The current council was just a couple of months into its mandate when it approved raises for elected officials. Chaisson opposed the remuneration hike and wasn’t going to accept the money until she was told she had no choice but to accept it 17 months later.
She said she ran her first election campaign on fiscal responsibility and accountability and said that has not changed. She also voted against council being given iPads, even if they already had their own device and, more recently, asked that councillors give public updates on any meetings or conferences they attend on the taxpayer’s dime.
The fact that city council remuneration now costs the city around $20,000 more than it did when she came into office still doesn’t sit well with Chaisson and she doesn’t want to see it rise any further.
“I’ve been accused of doing this as a feeble attempt to garnish votes,” she said. “This is not something that only started in the last two months because there’s an election coming up. This is something I’ve stood for for the last three and a half years and I will continue to do it.”
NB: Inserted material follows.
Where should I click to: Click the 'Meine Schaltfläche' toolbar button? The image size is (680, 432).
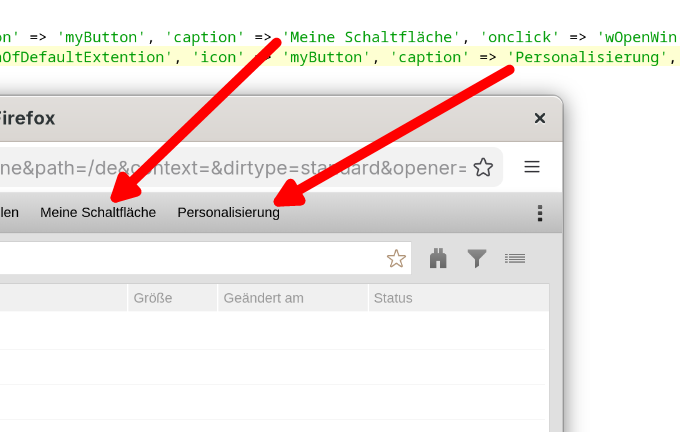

Chaisson’s first campaign promise drew a bit of a mixed reaction from some of her fellow councillors.
Deputy Mayor Donna Luther, who will also be seeking re-election in the fall, said she has no intention of participating in Chaisson’s campaign.
“This decision will be left to the next council,” Luther wrote in an email. “My campaign will be on economic development and growing this city by creating a sense of place for our residents. My focus will be on sustainable development, growing our recycling program and ensure our voice is heard as part of the (Municipalities Newfoundland and Labrador) lobby for a better fiscal formula to ensure Corner Brook gets the money it needs to ensure capital projects are funded so the burden is not on the tax payer.
“If Coun. Chaisson wants to get elected by saving a few dollars on iPads and raises, that's her choice.”
Coun. Leo Bruce, who said he is 90 per cent sure but not ready to announce his intentions for the next election just yet, said he is comfortable with the current setup for council remuneration, which is tied to any salary increases given to the City of Corner Brook’s senior management.
He said changing that formula would be a decision for the next slate of councillors to decide, but thinks it might be reckless to introduce a freeze.
“Doing a freeze like that could be quite awkward and could put future councils in the same situation we were in three years ago with the remuneration fiasco,” he said in a phone interview. “That could handcuff future councils, whether in four, eight or 12 years’ time, where they would have to make a tough decision and go through public scrutiny.
“This is not something that only started in the last two months because there’s an election coming up. This is something I’ve stood for for the last three and a half years and I will continue to do it.” - Linda Chaisson, Corner Brook city councillor
“I think it’s dangerous and personally think we should leave it as it is.”
Coun. Gary Kelly believes council, even if it is paid slightly less than comparable councils in Mount Pearl or Conception Bay South, is remunerated adequately right now.
“The last time when I ran, I was on public record that I was comfortable with where council remuneration was,” said Kelly, who is seeking re-election too. “I don’t think this is worthy of being a plank in a campaign election platform.”
Coun. Donna Francis also said any changes to remuneration is also an issue that would have to be dealt with by the next council.
“We have councillors who take part in very few council activities and others who give freely of their time and are very dedicated to the best interest of the city,” Francis said in an emailed response. “For those who spend numerous hours and weekends away from family to educate themselves on municipal issues, and for those who are truly interested in making well-informed decisions, and for those who seek information from various sources to find new solutions to old problems, I wouldn't hastily judge what their time is worth and neither should anyone else.”
Francis has not yet decided if she will be seeking a second term on council, but did say some change would be good. She hopes the enhanced remuneration this council approved will lure quality candidates out for the next vote.
“We need new blood to run for election with new thoughts and engaging ideas,” she said. “We need people who are interested in investing a great deal of time and effort to council, not people who enter their first council meeting and state, ‘I cannot be available for many meetings due to work.’ They may claim fiscal responsibility, but have they given the time commitment that every citizen of Corner Brook expects from each and every councillor?
“I hope that the slight raise in council pay will attract new individuals to throw their hat in the ring this time around. Then let the new council make its own decisions.”
Neither Mayor Neville Greeley, nor Coun. Priscilla Boutcher replied to The Western Star’s request for reaction to Chaisson’s comments Monday.